Взгляд Гитлера, как часто замечали, во многом был обращен в прошлое. Не в Средневековье, как у викторианских социалистов, таких как Раскин и Уильям Моррис, он был очарован еще более отдаленными временами героических добродетелей. Сейчас все забыли, что то же самое можно сказать о Марксе и Энгельсе.
Прежде всего речь идет о расе, которая полвека мешала национал-социализму считаться социализмом. Как сказал Ленин, у пролетариата нет родины. Но по мнению Маркса, есть расы, которые следует уничтожить. Такую точку зрения он опубликовал в своей газете Neue Rheinische Zeitung в январе-феврале 1849 г. в статье Энгельса «Борьба в Венгрии», и она поддерживалась социалистами вплоть до прихода Гитлера к власти.

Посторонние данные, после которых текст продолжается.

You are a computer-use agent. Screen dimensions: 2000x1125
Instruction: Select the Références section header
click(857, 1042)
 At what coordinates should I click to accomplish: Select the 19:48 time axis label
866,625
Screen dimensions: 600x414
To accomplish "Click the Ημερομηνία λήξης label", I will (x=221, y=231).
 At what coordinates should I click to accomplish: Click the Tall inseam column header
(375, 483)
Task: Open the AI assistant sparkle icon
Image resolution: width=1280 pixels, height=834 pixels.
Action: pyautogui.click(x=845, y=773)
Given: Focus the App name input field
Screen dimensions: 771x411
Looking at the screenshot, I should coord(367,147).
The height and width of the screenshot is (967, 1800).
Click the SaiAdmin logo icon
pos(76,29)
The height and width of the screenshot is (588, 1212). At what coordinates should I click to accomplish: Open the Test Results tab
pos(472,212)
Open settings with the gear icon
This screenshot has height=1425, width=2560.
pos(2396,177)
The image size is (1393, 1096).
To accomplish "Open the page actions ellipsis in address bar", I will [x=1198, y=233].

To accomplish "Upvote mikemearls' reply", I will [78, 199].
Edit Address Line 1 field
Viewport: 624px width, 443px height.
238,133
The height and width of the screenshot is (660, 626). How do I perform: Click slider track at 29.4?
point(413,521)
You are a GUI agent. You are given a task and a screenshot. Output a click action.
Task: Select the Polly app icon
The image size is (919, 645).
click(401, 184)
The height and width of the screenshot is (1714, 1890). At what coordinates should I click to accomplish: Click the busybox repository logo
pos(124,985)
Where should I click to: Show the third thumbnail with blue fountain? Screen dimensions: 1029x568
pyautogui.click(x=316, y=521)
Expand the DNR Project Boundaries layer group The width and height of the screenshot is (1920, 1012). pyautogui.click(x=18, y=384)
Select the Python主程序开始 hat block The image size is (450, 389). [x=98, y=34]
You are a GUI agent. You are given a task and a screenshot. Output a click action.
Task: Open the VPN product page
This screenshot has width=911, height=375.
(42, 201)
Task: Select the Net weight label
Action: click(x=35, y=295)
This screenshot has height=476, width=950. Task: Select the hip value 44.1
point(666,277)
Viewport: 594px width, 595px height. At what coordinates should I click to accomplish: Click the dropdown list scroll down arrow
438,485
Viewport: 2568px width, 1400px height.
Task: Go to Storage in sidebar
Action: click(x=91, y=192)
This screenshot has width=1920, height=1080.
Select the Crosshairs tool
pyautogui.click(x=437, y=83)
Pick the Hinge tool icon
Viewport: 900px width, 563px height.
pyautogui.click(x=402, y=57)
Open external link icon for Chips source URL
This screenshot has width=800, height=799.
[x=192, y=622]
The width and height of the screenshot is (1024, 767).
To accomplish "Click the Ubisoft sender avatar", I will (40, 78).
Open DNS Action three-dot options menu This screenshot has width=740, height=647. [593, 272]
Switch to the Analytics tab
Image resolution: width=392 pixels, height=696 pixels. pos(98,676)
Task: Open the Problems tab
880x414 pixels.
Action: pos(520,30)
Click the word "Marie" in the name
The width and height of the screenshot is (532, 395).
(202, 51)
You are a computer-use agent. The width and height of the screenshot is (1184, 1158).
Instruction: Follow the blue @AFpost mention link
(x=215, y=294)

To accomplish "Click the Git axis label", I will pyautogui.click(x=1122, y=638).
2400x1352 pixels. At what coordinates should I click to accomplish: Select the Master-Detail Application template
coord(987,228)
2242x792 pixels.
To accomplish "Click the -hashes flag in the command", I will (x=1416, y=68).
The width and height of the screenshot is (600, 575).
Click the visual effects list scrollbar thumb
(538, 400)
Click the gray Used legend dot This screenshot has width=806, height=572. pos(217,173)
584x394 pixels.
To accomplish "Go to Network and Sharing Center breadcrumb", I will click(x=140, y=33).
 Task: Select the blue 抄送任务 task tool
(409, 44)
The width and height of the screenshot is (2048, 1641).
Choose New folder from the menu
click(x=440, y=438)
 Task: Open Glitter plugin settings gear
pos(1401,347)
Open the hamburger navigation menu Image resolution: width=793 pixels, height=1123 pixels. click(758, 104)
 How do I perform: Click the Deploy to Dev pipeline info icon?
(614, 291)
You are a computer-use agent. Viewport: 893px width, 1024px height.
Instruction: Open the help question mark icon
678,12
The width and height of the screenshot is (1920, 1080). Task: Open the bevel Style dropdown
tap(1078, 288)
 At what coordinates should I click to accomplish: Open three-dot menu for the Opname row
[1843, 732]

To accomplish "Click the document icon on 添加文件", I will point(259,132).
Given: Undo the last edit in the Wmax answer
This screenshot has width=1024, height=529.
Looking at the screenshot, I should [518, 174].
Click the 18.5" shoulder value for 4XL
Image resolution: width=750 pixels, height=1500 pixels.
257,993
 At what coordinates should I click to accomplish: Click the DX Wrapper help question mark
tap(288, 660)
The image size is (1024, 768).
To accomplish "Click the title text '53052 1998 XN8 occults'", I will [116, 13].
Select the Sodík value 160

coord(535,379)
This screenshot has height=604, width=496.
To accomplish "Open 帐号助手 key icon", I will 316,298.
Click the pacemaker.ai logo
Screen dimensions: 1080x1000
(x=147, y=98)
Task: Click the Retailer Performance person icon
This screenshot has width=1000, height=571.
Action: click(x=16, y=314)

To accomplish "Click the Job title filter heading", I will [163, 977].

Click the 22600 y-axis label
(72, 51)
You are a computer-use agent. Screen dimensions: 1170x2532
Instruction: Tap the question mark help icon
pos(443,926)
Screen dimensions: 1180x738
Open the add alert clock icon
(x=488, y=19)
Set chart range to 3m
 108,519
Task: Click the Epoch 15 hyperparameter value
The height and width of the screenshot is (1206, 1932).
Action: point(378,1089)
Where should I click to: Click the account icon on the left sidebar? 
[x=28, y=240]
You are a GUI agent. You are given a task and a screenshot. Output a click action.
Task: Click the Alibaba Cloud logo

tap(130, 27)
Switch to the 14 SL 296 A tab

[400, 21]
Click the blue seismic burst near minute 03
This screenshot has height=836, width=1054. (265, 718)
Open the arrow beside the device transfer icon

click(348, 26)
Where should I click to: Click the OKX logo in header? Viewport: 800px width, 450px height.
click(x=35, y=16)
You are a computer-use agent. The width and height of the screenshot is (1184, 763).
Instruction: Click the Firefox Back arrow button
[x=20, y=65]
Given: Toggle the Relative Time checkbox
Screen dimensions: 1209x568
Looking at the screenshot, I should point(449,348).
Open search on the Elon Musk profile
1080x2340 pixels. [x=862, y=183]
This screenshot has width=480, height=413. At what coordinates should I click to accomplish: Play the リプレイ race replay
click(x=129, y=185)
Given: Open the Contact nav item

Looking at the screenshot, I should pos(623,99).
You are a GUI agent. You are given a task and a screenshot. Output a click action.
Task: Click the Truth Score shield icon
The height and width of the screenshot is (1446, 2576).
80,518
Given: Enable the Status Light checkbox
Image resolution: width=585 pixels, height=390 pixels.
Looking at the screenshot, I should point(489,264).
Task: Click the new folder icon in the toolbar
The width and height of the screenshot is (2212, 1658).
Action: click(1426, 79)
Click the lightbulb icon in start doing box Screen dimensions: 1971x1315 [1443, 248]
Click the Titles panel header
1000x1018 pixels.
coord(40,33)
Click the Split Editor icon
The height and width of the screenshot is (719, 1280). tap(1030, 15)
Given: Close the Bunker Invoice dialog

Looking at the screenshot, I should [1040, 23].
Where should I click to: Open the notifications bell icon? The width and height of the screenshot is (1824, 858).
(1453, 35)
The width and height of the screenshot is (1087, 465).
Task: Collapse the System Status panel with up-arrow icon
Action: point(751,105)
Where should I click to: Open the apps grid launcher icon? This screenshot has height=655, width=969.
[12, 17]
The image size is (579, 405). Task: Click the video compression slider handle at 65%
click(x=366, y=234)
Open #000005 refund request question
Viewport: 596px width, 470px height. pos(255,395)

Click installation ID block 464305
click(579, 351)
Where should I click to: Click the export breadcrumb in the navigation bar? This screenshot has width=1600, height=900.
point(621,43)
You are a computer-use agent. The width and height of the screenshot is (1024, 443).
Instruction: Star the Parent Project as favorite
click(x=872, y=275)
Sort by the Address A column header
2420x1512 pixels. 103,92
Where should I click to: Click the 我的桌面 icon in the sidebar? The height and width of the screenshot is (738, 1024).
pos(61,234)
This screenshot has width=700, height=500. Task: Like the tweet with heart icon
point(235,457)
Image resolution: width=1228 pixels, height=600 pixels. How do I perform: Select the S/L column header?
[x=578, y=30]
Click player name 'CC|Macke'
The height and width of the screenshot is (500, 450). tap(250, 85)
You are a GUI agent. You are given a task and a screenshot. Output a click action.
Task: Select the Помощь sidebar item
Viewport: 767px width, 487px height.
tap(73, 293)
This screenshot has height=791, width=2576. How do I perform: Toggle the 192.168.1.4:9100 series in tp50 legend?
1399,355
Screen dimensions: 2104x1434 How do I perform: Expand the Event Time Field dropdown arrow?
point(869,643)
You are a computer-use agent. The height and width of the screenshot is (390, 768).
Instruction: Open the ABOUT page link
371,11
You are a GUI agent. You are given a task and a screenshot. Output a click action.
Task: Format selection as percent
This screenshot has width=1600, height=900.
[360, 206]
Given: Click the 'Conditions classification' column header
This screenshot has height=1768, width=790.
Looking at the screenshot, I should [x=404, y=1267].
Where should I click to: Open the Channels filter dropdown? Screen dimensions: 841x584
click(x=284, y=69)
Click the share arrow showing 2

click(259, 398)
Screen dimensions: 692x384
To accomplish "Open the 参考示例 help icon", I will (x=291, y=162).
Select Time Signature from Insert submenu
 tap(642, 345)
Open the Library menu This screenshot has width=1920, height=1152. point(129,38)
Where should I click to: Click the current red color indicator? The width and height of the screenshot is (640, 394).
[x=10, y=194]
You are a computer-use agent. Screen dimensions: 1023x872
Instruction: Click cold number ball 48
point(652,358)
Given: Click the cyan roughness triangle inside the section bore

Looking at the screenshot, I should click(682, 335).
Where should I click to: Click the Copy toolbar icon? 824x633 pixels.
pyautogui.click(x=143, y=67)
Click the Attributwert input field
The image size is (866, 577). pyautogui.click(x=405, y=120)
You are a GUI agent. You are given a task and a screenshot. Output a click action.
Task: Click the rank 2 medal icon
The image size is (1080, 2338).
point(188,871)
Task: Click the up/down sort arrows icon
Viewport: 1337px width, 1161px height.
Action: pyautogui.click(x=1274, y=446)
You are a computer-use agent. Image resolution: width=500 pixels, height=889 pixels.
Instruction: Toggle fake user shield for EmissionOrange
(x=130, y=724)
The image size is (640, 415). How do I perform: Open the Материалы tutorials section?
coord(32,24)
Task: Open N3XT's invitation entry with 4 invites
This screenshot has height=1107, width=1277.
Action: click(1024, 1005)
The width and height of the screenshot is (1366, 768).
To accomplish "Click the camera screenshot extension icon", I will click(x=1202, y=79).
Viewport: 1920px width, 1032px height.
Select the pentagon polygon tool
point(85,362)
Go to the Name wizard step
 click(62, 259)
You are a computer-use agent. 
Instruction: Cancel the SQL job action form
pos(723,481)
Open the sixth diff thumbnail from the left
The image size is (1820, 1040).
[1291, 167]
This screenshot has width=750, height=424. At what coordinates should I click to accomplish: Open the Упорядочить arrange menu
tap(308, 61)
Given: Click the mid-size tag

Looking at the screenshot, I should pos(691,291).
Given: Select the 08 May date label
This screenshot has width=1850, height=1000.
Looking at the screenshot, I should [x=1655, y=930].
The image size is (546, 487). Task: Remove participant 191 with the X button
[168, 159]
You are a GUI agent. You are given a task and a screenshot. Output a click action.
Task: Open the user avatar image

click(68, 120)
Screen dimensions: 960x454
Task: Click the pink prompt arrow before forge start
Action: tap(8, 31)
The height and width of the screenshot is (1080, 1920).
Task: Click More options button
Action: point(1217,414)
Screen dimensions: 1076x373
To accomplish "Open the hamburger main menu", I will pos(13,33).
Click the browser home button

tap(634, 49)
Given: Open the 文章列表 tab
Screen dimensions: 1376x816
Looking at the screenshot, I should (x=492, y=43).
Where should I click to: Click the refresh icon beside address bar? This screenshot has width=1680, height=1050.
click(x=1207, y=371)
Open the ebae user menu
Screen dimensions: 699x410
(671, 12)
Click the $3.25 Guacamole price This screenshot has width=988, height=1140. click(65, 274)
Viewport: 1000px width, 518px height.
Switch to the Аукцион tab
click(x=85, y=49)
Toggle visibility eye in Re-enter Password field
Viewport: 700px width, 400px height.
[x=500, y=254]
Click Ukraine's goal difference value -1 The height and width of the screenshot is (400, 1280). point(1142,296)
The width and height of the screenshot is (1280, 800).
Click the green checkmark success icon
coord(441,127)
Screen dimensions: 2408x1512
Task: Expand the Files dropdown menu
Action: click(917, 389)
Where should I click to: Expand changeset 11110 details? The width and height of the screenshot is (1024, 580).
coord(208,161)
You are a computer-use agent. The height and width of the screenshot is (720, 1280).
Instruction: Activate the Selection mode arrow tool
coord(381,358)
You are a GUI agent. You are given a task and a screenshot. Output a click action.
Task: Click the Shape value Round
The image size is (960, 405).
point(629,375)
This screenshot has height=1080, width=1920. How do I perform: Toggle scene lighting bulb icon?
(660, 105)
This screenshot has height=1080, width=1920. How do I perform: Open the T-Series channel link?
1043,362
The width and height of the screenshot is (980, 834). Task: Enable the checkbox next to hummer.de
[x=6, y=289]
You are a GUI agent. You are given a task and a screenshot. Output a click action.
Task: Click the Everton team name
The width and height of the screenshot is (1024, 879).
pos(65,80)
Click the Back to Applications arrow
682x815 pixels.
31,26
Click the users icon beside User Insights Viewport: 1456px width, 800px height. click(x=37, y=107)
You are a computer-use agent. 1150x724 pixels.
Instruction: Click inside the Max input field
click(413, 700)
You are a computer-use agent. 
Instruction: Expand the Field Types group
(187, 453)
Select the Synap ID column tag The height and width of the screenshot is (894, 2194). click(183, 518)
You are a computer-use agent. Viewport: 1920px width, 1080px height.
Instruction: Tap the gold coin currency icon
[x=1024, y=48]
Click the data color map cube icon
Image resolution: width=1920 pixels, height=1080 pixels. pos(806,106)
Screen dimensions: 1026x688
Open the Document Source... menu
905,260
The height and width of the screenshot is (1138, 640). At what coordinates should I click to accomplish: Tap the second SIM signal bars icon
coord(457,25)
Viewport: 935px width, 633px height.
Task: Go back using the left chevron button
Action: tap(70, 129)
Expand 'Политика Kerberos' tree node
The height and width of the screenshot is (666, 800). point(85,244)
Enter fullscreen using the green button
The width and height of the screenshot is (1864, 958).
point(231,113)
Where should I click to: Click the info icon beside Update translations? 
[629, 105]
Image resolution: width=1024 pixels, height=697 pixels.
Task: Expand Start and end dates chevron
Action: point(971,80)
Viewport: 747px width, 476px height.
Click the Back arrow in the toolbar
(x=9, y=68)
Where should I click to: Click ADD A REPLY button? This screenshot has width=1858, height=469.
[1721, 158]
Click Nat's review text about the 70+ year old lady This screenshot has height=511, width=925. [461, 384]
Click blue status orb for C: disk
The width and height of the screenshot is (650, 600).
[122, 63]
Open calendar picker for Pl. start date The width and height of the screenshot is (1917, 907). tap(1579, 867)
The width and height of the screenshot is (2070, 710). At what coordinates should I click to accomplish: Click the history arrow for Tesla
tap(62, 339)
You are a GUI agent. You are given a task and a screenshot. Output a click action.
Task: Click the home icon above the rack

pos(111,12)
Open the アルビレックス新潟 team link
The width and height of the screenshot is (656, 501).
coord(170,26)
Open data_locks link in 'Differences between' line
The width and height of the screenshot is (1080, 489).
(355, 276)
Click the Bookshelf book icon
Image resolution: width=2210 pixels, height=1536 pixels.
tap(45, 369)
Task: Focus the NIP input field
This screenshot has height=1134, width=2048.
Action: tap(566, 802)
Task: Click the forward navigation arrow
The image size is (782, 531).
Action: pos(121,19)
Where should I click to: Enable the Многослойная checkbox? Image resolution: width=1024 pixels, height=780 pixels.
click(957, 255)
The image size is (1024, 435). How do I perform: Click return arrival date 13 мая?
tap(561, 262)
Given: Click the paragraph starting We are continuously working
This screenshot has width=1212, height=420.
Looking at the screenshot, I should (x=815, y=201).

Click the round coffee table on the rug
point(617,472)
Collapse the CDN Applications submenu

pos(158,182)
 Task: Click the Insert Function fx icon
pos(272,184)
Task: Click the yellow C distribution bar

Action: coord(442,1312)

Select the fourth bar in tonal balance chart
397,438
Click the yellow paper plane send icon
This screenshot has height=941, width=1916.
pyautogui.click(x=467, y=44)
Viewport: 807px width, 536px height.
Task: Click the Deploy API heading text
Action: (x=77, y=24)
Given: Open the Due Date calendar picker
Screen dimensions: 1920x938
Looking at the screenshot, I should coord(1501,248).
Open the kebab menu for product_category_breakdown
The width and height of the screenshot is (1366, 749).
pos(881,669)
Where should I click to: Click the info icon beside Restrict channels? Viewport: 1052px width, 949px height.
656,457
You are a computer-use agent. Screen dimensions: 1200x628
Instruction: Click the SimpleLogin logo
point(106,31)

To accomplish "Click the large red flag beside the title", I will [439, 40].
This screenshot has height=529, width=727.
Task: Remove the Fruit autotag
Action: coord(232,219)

Поэтому можно полагать, что Освенцим – это социалистическая идея. Марксистская теория истории призывала к геноциду по причинам, скрывающимся в ее утверждении, что феодализм уже уступает место капитализму, который, в свою очередь, должен быть заменен социализмом. После пролетарской революции целые расы станут феодальными пережитками в эпоху социализма. И поскольку они не могут продвинуться сразу на два шага, их нужно уничтожить. Они – расовый мусор, как называл их Энгельс, и годятся только для навозной кучи истории.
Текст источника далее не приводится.